The Paducah Sun
The Paducah Sun
Paducah, Kentucky
Friday, May 10, 2002

USEC credit ratings drop another notch
Standard & Poor's, a bond rating service, downgraded the rating and may do so again soon.

By Joe Walker jwalker@paducahsun.com--270.575.8650

Already at junk bond status, the USEC Inc. credit ratings have dropped a notch and could do so again if a deal to lower prices of uranium bought from Russia continues to languish, according to Standard & Poor's, the bond rating service.

The S&P has lowered its ratings, including its corporate credit rating of USEC, from BB+ to BB and called the outlook negative. The ratings, which have been below investment grade since early 2000, mean USEC must pay higher interest for newly borrowed money.

S&P credit analyst Scott Sprinzen cited "protracted delays" in getting governmental approval of a new contract to lower the cost of enriched uranium that USEC buys from Russia. He said the ratings could drop again if the agreement is not finalized, "or if the apparent contamination of a substantial portion of the company's natural uranium inventories leads to a material writedown."

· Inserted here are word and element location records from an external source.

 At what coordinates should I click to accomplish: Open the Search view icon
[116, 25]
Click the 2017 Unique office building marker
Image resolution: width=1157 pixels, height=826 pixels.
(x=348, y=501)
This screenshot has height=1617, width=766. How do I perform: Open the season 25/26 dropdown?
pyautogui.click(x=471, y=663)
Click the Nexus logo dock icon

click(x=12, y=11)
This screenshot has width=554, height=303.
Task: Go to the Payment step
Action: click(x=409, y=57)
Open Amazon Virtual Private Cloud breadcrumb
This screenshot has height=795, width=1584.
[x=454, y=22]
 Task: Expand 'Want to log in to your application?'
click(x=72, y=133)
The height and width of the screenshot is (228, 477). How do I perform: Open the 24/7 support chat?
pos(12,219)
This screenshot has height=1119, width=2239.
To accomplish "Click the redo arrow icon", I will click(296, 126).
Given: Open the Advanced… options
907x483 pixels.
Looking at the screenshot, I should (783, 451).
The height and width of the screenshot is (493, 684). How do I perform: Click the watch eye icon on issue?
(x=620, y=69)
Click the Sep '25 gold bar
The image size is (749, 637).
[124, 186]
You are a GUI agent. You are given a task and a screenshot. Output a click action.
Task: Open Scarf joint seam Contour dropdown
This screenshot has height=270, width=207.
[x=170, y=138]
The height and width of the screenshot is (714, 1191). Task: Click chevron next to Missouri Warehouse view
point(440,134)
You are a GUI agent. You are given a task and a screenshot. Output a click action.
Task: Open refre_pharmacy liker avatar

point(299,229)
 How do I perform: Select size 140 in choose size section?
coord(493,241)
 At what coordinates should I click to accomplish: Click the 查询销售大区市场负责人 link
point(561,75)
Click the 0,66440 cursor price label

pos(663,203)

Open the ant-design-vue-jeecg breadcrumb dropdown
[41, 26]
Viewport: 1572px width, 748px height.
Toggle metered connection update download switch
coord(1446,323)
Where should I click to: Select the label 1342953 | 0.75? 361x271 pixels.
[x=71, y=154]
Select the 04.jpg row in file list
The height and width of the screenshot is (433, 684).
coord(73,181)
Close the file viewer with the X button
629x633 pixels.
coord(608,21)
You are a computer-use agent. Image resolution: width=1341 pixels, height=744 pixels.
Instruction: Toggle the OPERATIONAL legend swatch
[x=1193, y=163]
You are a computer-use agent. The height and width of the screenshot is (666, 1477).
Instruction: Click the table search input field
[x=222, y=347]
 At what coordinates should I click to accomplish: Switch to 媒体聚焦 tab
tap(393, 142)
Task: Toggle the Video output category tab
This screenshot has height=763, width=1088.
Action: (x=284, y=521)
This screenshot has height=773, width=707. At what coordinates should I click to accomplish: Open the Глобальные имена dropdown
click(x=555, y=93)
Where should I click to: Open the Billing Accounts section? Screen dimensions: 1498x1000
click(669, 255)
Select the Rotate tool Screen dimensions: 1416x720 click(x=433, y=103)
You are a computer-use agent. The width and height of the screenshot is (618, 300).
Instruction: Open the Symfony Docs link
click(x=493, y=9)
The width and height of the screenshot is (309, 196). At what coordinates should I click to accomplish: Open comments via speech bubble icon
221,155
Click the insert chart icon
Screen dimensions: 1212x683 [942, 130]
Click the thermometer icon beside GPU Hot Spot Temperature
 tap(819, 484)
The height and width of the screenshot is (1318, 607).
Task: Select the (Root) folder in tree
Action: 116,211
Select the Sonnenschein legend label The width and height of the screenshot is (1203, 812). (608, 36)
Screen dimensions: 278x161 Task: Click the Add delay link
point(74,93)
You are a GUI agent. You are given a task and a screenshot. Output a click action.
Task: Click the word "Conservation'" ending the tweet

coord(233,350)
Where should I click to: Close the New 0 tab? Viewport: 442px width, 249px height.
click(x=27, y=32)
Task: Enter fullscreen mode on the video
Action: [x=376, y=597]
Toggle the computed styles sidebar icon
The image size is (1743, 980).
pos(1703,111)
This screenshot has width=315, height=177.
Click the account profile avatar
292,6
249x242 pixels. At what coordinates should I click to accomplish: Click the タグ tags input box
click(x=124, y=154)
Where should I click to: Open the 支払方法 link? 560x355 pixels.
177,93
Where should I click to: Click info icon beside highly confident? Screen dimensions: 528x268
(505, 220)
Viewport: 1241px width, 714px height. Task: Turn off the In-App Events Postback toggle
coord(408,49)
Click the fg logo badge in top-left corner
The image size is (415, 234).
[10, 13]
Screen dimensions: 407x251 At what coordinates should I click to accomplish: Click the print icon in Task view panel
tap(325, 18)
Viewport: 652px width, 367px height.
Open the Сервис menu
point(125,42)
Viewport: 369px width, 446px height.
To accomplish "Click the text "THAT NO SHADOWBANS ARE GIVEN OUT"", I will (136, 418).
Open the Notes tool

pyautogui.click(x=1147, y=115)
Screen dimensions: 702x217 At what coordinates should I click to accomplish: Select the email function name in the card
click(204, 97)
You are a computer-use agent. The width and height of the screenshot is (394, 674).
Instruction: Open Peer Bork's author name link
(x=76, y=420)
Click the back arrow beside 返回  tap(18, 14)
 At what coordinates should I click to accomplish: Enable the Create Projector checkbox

USEC says about 9,500 metric tons of natural uranium stored in cylinders at the Paducah Gaseous Diffusion Plant could have traces of technetium-99, a contaminant more radioactive than uranium. The material was transferred from the Department of Energy to the company as part of its privatization, but USEC has been unable to get DOE to replace the uranium with untainted stock. Contamination issues cloud the potential use of the material for enrichment or sale.

In February, USEC reached a new agreement to lower Russian uranium prices through 2013, but the deal has still not been approved by the U.S. and Russian governments. USEC has repeatedly said lower Russian uranium costs help preserve the Paducah plant, where production expenses are higher.

"We still remain confident that the government will approve the Russian agreement and this uncertainty will be removed," USEC spokeswoman Elizabeth Stuckle said.

She said the ratings drop has no immediate financial impact on USEC because it has no short-term debt and its long-term bonds have fixed interest. "It could affect the cost of future borrowing," Stuckle said.

Stuckle pointed out that the S&P gives below-investment ratings to 43 percent of the more than 1,700 publicly traded firms it rates. She said 142 are rated BB, "so apparently that's not uncommon."

When the S&P dropped the rating the first time, energy workers' union officials and some lawmakers said they feared USEC orchestrated the move to avoid legal requirements to keep operating both Paducah and its sister plant in Ohio. Although USEC downplayed those claims, the Ohio plant closed 16 months later.

USEC reported in April that despite more revenue, its net income dropped by nearly $62 million in the past nine months, but the firm expected gradual improvements by getting the Russian deal approved. Despite continued rumors and union concerns of several hundred more layoffs at the 1,500-employee Paducah plant, Stuckle said there are no plans for job cuts.

Issued last week, the S&P's latest summary of USEC mentions the earnings drop, but also notes the company is the world's largest producer of enriched uranium. It cites the firm's cost cutting, cash flow and moderate debt amid a "difficult market environment" marked by oversupply and lower prices.